(What needs to be done):
Print every line below exactly. Skip the pictures.

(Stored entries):
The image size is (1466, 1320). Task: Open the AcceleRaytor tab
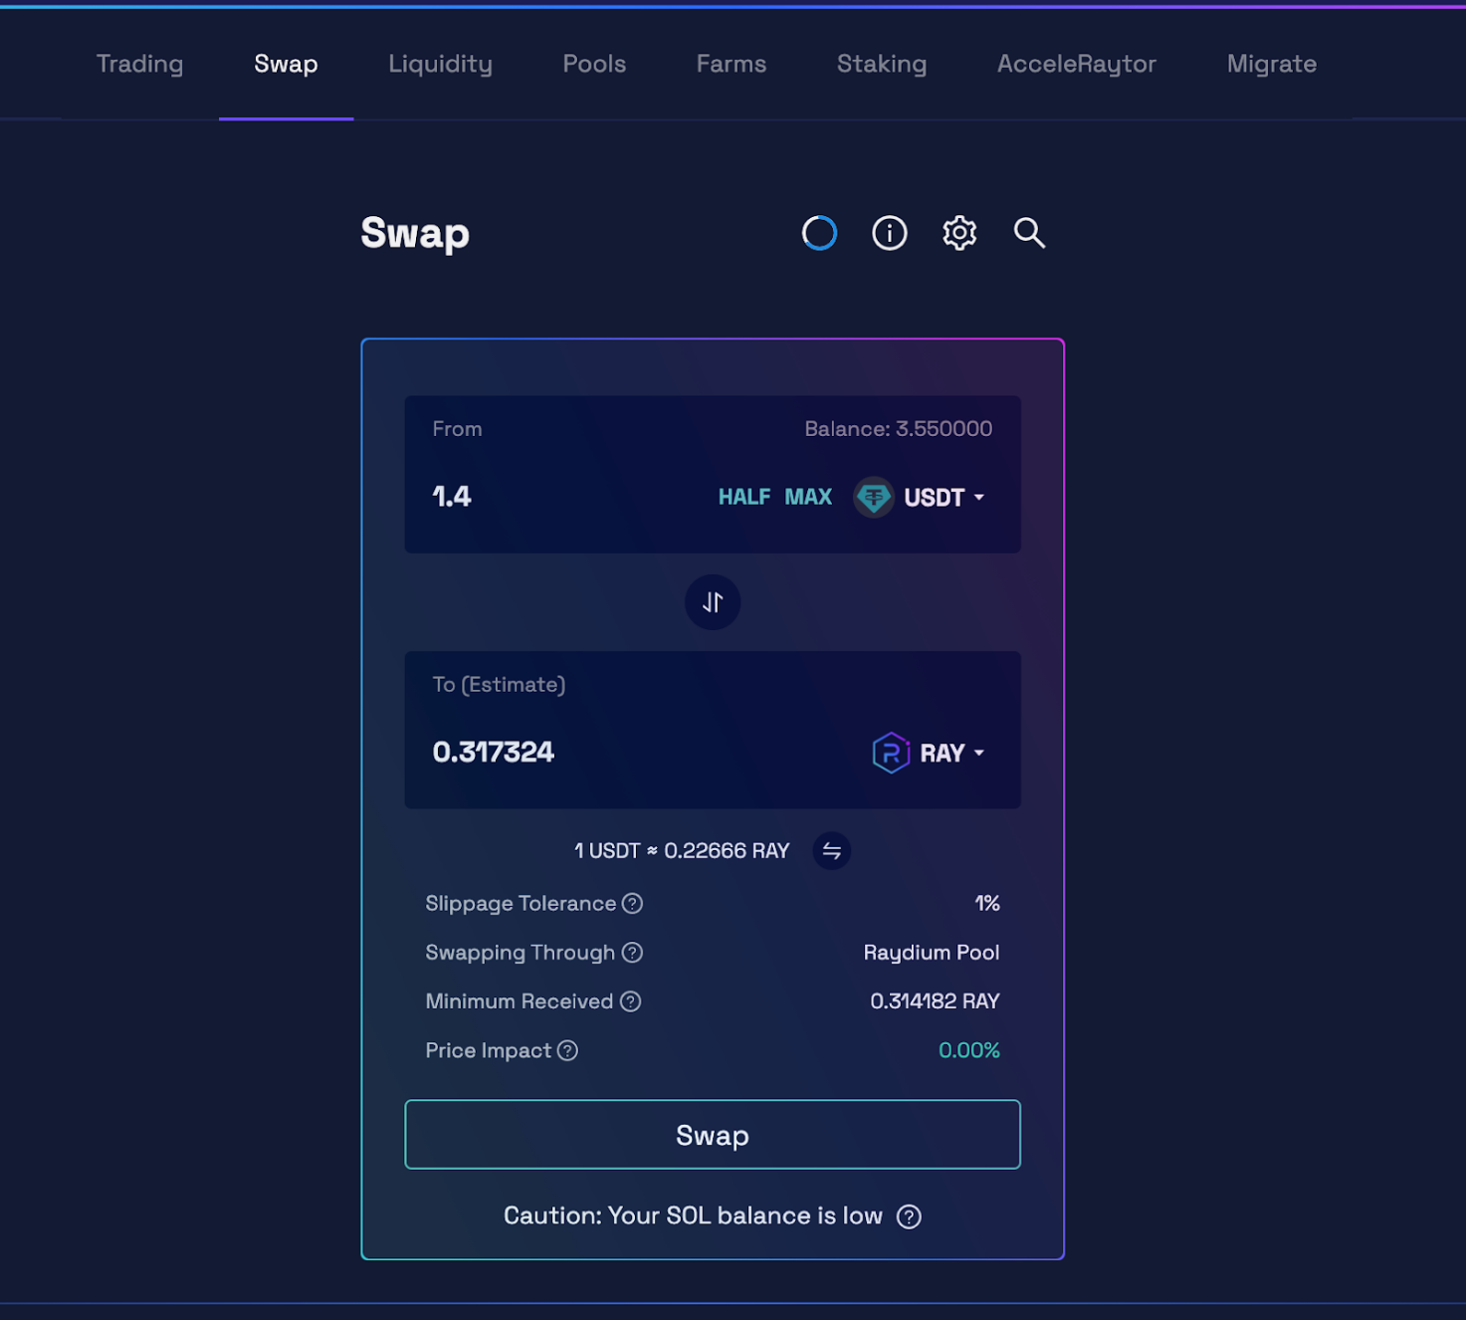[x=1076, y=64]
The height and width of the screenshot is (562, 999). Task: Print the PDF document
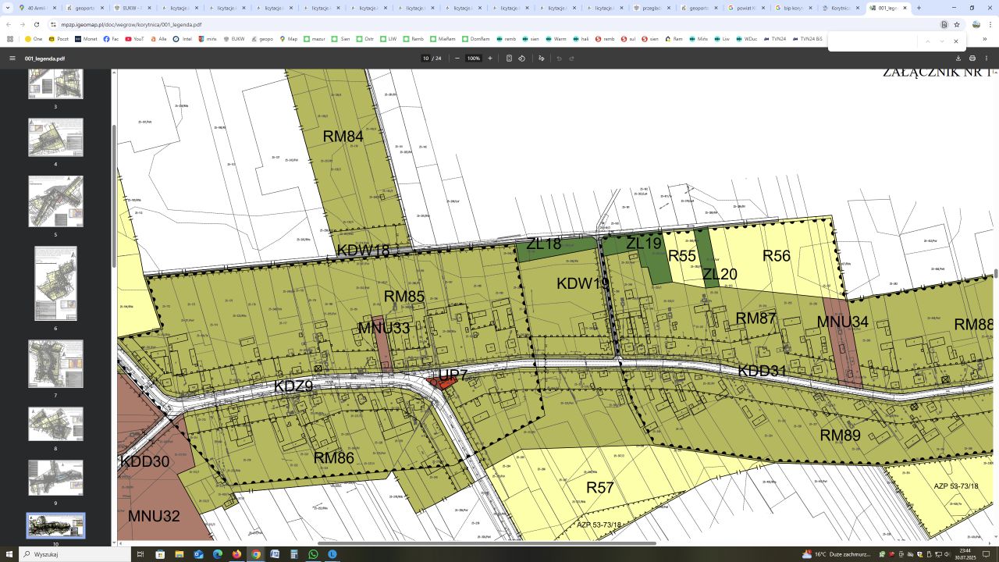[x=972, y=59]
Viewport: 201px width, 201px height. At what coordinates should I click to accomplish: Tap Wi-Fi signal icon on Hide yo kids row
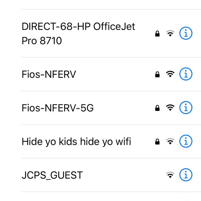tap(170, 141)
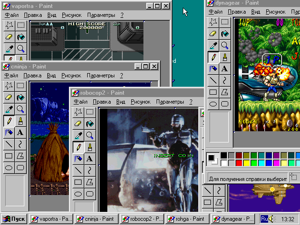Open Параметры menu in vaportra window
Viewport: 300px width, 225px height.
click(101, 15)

(Response below):
The image size is (1466, 1320). Task: Open the AcceleRaytor tab
[x=1076, y=64]
The height and width of the screenshot is (562, 999). Task: Print the PDF document
[x=972, y=59]
Viewport: 201px width, 201px height. At what coordinates should I click to accomplish: Tap Wi-Fi signal icon on Hide yo kids row
tap(170, 141)
Open Параметры menu in vaportra window
Viewport: 300px width, 225px height.
click(101, 15)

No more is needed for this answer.